• _Task instructions_: Set the whole listing down again without deviation.

• _Given records_:
══════════

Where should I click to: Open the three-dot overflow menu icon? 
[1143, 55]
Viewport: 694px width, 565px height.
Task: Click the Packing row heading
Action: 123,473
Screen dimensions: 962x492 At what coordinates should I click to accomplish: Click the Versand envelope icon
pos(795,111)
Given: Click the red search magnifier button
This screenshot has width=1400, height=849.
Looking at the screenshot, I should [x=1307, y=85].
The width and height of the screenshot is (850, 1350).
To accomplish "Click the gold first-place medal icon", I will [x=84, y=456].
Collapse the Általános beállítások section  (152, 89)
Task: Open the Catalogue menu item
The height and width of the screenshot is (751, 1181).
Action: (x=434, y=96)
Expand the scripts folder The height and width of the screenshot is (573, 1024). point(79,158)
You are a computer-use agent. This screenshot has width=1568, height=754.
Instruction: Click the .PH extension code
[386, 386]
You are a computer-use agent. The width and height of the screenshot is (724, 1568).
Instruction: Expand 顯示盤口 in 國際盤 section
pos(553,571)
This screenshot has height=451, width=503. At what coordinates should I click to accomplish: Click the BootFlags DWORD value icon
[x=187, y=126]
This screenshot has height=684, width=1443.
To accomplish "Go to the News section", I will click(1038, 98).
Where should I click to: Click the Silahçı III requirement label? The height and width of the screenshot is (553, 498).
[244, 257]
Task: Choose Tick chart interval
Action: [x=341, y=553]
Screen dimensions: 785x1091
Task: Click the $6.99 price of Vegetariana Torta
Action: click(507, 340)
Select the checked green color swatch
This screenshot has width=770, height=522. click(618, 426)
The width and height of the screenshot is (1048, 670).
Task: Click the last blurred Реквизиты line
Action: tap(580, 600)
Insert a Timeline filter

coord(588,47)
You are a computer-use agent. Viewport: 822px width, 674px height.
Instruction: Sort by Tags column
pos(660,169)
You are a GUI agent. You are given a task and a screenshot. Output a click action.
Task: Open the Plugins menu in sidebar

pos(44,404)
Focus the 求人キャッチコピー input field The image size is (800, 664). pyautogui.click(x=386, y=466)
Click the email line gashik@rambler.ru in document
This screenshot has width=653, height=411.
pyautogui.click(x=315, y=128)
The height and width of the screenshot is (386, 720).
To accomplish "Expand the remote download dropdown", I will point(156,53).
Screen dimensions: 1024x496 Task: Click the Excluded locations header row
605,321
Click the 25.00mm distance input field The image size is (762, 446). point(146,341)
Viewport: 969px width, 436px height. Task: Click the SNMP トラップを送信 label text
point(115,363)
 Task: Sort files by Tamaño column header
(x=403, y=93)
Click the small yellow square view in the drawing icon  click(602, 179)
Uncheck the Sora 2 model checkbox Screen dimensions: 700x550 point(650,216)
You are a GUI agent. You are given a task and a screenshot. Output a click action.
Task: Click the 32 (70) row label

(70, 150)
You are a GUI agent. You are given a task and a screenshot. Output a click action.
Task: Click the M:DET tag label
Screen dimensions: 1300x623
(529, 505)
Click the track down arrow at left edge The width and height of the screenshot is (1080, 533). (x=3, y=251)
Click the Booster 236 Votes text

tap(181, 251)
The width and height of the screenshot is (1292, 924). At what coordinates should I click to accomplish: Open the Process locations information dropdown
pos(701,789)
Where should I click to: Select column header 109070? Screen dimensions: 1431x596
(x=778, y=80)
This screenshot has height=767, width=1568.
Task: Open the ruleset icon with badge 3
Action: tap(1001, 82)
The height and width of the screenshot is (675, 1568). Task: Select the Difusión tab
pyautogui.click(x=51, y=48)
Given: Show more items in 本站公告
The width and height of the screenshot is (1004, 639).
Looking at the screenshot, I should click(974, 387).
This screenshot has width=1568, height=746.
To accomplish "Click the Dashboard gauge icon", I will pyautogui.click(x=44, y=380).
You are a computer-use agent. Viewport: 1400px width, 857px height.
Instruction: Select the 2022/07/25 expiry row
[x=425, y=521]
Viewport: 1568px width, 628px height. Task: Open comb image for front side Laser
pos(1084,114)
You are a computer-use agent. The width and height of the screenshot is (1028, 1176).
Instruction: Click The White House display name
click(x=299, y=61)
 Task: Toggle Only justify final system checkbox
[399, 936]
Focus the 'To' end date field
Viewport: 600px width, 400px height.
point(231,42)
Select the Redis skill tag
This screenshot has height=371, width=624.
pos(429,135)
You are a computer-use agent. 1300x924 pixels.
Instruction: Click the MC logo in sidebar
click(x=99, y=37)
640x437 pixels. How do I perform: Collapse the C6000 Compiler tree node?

══════════

• _Finished task_:
Where should I click to: Open the three-dot overflow menu icon? 
[1143, 55]
Viewport: 694px width, 565px height.
Task: Click the Packing row heading
Action: 123,473
Screen dimensions: 962x492 At what coordinates should I click to accomplish: Click the Versand envelope icon
pos(795,111)
Given: Click the red search magnifier button
This screenshot has width=1400, height=849.
Looking at the screenshot, I should [x=1307, y=85].
The width and height of the screenshot is (850, 1350).
To accomplish "Click the gold first-place medal icon", I will [x=84, y=456].
Collapse the Általános beállítások section  (152, 89)
Task: Open the Catalogue menu item
The height and width of the screenshot is (751, 1181).
Action: (x=434, y=96)
Expand the scripts folder The height and width of the screenshot is (573, 1024). point(79,158)
You are a computer-use agent. This screenshot has width=1568, height=754.
Instruction: Click the .PH extension code
[386, 386]
You are a computer-use agent. The width and height of the screenshot is (724, 1568).
Instruction: Expand 顯示盤口 in 國際盤 section
pos(553,571)
This screenshot has height=451, width=503. At what coordinates should I click to accomplish: Click the BootFlags DWORD value icon
[x=187, y=126]
This screenshot has height=684, width=1443.
To accomplish "Go to the News section", I will click(1038, 98).
Where should I click to: Click the Silahçı III requirement label? The height and width of the screenshot is (553, 498).
[244, 257]
Task: Choose Tick chart interval
Action: [x=341, y=553]
Screen dimensions: 785x1091
Task: Click the $6.99 price of Vegetariana Torta
Action: click(507, 340)
Select the checked green color swatch
This screenshot has width=770, height=522. click(618, 426)
The width and height of the screenshot is (1048, 670).
Task: Click the last blurred Реквизиты line
Action: tap(580, 600)
Insert a Timeline filter

coord(588,47)
You are a computer-use agent. Viewport: 822px width, 674px height.
Instruction: Sort by Tags column
pos(660,169)
You are a GUI agent. You are given a task and a screenshot. Output a click action.
Task: Open the Plugins menu in sidebar

pos(44,404)
Focus the 求人キャッチコピー input field The image size is (800, 664). pyautogui.click(x=386, y=466)
Click the email line gashik@rambler.ru in document
This screenshot has width=653, height=411.
pyautogui.click(x=315, y=128)
The height and width of the screenshot is (386, 720).
To accomplish "Expand the remote download dropdown", I will point(156,53).
Screen dimensions: 1024x496 Task: Click the Excluded locations header row
605,321
Click the 25.00mm distance input field The image size is (762, 446). point(146,341)
Viewport: 969px width, 436px height. Task: Click the SNMP トラップを送信 label text
point(115,363)
 Task: Sort files by Tamaño column header
(x=403, y=93)
Click the small yellow square view in the drawing icon  click(602, 179)
Uncheck the Sora 2 model checkbox Screen dimensions: 700x550 point(650,216)
You are a GUI agent. You are given a task and a screenshot. Output a click action.
Task: Click the 32 (70) row label

(70, 150)
You are a GUI agent. You are given a task and a screenshot. Output a click action.
Task: Click the M:DET tag label
Screen dimensions: 1300x623
(529, 505)
Click the track down arrow at left edge The width and height of the screenshot is (1080, 533). (x=3, y=251)
Click the Booster 236 Votes text

tap(181, 251)
The width and height of the screenshot is (1292, 924). At what coordinates should I click to accomplish: Open the Process locations information dropdown
pos(701,789)
Where should I click to: Select column header 109070? Screen dimensions: 1431x596
(x=778, y=80)
This screenshot has height=767, width=1568.
Task: Open the ruleset icon with badge 3
Action: tap(1001, 82)
The height and width of the screenshot is (675, 1568). Task: Select the Difusión tab
pyautogui.click(x=51, y=48)
Given: Show more items in 本站公告
The width and height of the screenshot is (1004, 639).
Looking at the screenshot, I should click(974, 387).
This screenshot has width=1568, height=746.
To accomplish "Click the Dashboard gauge icon", I will pyautogui.click(x=44, y=380).
You are a computer-use agent. Viewport: 1400px width, 857px height.
Instruction: Select the 2022/07/25 expiry row
[x=425, y=521]
Viewport: 1568px width, 628px height. Task: Open comb image for front side Laser
pos(1084,114)
You are a computer-use agent. The width and height of the screenshot is (1028, 1176).
Instruction: Click The White House display name
click(x=299, y=61)
 Task: Toggle Only justify final system checkbox
[399, 936]
Focus the 'To' end date field
Viewport: 600px width, 400px height.
point(231,42)
Select the Redis skill tag
This screenshot has height=371, width=624.
pos(429,135)
You are a computer-use agent. 1300x924 pixels.
Instruction: Click the MC logo in sidebar
click(x=99, y=37)
640x437 pixels. How do I perform: Collapse the C6000 Compiler tree node?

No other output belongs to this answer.